Note to self: Get a Benzo Rod
I think it is obvious we have tremendous respect for the hot rod spirit. There is a simple reason for that: We are living in Germany. Well, on the one hand Deutschland has all its fingers in every pie regarding all worldwide highest desirable automotive brands – Audi, BMW (MINI, Rolls Royce), Mercedes-Benz, Porsche, Volkswagen (Bugatti, Bentley, Lamborghini) –, but if you think about a unique culture which is driven by passion and individuals … there is none. At least not if you compare it to the American hot rod culture, which started in the late 1930s.
Maybe we Germans are overall too square to respect people who modify their vehicles by themselves, maybe the creativity which is needed to build a car to one's wishes is not valuated that high. Not to mention the fact that the whole trailer-queen adoring and producing tuner society in Germany gets seriously derided for their work. For a good reason, btw, if you ask me – they should rather prove their competence by building street legal race cars instead of distorted plastic funfair sculptures.

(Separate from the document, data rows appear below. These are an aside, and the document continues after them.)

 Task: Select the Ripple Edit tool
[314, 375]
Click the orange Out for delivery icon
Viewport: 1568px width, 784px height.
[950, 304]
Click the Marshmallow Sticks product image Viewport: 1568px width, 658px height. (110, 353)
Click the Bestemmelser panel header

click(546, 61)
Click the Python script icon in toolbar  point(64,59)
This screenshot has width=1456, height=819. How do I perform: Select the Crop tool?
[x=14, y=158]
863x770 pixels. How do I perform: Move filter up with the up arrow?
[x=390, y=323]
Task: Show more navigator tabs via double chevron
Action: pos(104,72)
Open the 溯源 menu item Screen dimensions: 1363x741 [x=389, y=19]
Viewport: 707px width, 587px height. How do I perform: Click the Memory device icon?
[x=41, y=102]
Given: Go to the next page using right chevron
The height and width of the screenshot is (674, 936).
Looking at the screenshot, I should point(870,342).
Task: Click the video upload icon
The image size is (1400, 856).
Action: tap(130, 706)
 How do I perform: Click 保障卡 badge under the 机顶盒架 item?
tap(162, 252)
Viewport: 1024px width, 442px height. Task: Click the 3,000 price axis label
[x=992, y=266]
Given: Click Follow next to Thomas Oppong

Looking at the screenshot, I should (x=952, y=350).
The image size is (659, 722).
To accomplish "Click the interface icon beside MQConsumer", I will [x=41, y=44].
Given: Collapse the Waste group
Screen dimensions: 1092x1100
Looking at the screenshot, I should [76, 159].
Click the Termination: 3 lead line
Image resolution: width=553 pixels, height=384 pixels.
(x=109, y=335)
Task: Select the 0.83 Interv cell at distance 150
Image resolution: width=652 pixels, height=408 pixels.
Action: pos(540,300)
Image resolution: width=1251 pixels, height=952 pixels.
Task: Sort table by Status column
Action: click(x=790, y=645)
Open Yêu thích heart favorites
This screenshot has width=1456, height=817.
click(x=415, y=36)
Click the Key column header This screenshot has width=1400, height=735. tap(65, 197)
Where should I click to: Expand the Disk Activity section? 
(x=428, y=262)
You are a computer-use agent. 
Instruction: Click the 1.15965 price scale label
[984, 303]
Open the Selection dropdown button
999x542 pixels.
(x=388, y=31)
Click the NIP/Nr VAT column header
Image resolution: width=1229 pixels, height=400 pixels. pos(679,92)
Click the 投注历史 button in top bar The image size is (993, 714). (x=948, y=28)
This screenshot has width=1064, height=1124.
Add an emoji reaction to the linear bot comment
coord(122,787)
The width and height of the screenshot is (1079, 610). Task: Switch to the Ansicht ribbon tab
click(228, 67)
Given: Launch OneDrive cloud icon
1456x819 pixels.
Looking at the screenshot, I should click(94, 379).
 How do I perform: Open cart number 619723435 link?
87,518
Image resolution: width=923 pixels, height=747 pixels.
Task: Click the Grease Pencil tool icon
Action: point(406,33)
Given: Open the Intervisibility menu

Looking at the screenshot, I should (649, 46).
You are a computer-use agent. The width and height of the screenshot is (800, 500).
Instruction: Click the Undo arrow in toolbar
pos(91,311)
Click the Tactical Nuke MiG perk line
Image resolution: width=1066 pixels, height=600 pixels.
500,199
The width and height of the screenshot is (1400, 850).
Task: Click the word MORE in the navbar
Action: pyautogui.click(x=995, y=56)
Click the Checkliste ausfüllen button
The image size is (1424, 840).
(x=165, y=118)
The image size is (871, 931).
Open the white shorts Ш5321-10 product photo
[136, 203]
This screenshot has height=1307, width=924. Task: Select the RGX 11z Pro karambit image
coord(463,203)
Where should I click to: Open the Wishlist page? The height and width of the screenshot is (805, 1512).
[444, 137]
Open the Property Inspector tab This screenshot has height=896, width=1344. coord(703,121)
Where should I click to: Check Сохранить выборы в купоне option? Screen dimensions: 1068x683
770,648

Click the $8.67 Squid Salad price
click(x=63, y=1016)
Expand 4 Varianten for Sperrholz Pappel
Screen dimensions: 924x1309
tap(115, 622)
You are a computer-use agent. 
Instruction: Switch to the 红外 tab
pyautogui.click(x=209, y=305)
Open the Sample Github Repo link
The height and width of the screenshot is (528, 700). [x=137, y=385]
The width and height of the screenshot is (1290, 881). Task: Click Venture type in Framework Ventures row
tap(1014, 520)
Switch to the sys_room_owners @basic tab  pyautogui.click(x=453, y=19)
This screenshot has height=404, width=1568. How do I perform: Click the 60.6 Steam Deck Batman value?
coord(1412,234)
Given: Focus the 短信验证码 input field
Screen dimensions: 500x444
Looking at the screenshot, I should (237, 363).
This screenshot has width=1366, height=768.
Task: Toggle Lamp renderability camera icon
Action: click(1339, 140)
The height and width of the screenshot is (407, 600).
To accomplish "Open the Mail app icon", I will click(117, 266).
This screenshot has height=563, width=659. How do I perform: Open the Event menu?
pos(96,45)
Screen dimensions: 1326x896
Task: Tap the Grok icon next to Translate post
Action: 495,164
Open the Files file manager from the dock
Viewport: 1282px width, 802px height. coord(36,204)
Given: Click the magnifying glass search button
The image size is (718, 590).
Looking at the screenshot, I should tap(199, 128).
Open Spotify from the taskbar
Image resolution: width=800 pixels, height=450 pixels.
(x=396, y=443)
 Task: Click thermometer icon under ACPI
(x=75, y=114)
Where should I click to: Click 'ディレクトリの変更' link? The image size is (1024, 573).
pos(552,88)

Ok. I run off the track. In the early days of Chromjuwelen.com we featured a 1952 Mercedes-Benz W 191 170 Sb, which got rodded by Heiko Sude. At the Race 61 in Finowfurt we ran into Niko Kahn's chopped and channeled Mercedes-Benz W 189 300 d "Adenauer". In the meantime Ingo Recktenwald debuted with his 1939 Mercedes-Benz W 136 170 V. And a few days ago our friends form the excellent Stipistop presented us another Mercedes-Benz 170 S hot rod.
Enough already. I am hooked. I want a Mercedes-Benz hot rod. With a supercharged AMG M113 5.4 L "Hammer" V8. Or – even better – with a 7.3 L V12 SL 73 AMG V12. You think this would is blasphemy? No. It would not. This would be the perfect German Engineered hot rod.